-- Given records follows --

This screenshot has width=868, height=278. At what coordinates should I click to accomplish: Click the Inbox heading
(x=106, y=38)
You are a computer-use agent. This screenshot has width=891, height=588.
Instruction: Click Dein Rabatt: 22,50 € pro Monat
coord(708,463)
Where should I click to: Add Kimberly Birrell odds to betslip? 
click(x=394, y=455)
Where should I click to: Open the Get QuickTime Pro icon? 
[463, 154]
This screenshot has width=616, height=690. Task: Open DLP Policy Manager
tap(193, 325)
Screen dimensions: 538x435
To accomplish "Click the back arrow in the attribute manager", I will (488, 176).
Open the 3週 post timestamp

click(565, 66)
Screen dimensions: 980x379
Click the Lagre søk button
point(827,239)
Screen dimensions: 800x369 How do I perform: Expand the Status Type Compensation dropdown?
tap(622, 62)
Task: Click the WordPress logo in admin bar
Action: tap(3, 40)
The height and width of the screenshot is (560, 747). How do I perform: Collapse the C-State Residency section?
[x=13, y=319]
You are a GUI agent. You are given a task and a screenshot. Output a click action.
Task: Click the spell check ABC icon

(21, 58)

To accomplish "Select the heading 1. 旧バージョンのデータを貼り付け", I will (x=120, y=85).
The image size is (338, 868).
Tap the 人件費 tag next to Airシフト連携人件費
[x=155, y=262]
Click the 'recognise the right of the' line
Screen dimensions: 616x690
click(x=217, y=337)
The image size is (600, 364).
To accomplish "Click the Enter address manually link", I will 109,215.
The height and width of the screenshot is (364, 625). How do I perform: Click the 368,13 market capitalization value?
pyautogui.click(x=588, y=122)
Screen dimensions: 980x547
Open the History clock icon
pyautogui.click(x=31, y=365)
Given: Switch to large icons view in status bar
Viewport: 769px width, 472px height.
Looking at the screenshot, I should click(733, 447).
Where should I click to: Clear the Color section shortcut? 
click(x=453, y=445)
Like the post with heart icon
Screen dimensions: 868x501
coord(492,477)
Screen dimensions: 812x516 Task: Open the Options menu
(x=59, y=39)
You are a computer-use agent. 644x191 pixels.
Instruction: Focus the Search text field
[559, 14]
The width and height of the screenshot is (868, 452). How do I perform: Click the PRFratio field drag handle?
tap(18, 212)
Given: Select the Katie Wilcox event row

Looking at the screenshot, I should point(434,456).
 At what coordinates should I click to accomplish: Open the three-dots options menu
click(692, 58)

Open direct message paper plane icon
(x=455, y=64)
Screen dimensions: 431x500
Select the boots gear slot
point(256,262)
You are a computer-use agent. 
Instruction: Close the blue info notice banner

-- Given records concluded --

▶ _Description of the task_:
Repeat the records exactly, including every line.

▶ _Result below_:
This screenshot has width=868, height=278. At what coordinates should I click to accomplish: Click the Inbox heading
(x=106, y=38)
You are a computer-use agent. This screenshot has width=891, height=588.
Instruction: Click Dein Rabatt: 22,50 € pro Monat
coord(708,463)
Where should I click to: Add Kimberly Birrell odds to betslip? 
click(x=394, y=455)
Where should I click to: Open the Get QuickTime Pro icon? 
[463, 154]
This screenshot has width=616, height=690. Task: Open DLP Policy Manager
tap(193, 325)
Screen dimensions: 538x435
To accomplish "Click the back arrow in the attribute manager", I will (488, 176).
Open the 3週 post timestamp

click(565, 66)
Screen dimensions: 980x379
Click the Lagre søk button
point(827,239)
Screen dimensions: 800x369 How do I perform: Expand the Status Type Compensation dropdown?
tap(622, 62)
Task: Click the WordPress logo in admin bar
Action: tap(3, 40)
The height and width of the screenshot is (560, 747). How do I perform: Collapse the C-State Residency section?
[x=13, y=319]
You are a GUI agent. You are given a task and a screenshot. Output a click action.
Task: Click the spell check ABC icon

(21, 58)

To accomplish "Select the heading 1. 旧バージョンのデータを貼り付け", I will (x=120, y=85).
The image size is (338, 868).
Tap the 人件費 tag next to Airシフト連携人件費
[x=155, y=262]
Click the 'recognise the right of the' line
Screen dimensions: 616x690
click(x=217, y=337)
The image size is (600, 364).
To accomplish "Click the Enter address manually link", I will 109,215.
The height and width of the screenshot is (364, 625). How do I perform: Click the 368,13 market capitalization value?
pyautogui.click(x=588, y=122)
Screen dimensions: 980x547
Open the History clock icon
pyautogui.click(x=31, y=365)
Given: Switch to large icons view in status bar
Viewport: 769px width, 472px height.
Looking at the screenshot, I should click(733, 447).
Where should I click to: Clear the Color section shortcut? 
click(x=453, y=445)
Like the post with heart icon
Screen dimensions: 868x501
coord(492,477)
Screen dimensions: 812x516 Task: Open the Options menu
(x=59, y=39)
You are a computer-use agent. 644x191 pixels.
Instruction: Focus the Search text field
[559, 14]
The width and height of the screenshot is (868, 452). How do I perform: Click the PRFratio field drag handle?
tap(18, 212)
Given: Select the Katie Wilcox event row

Looking at the screenshot, I should point(434,456).
 At what coordinates should I click to accomplish: Open the three-dots options menu
click(692, 58)

Open direct message paper plane icon
(x=455, y=64)
Screen dimensions: 431x500
Select the boots gear slot
point(256,262)
You are a computer-use agent. 
Instruction: Close the blue info notice banner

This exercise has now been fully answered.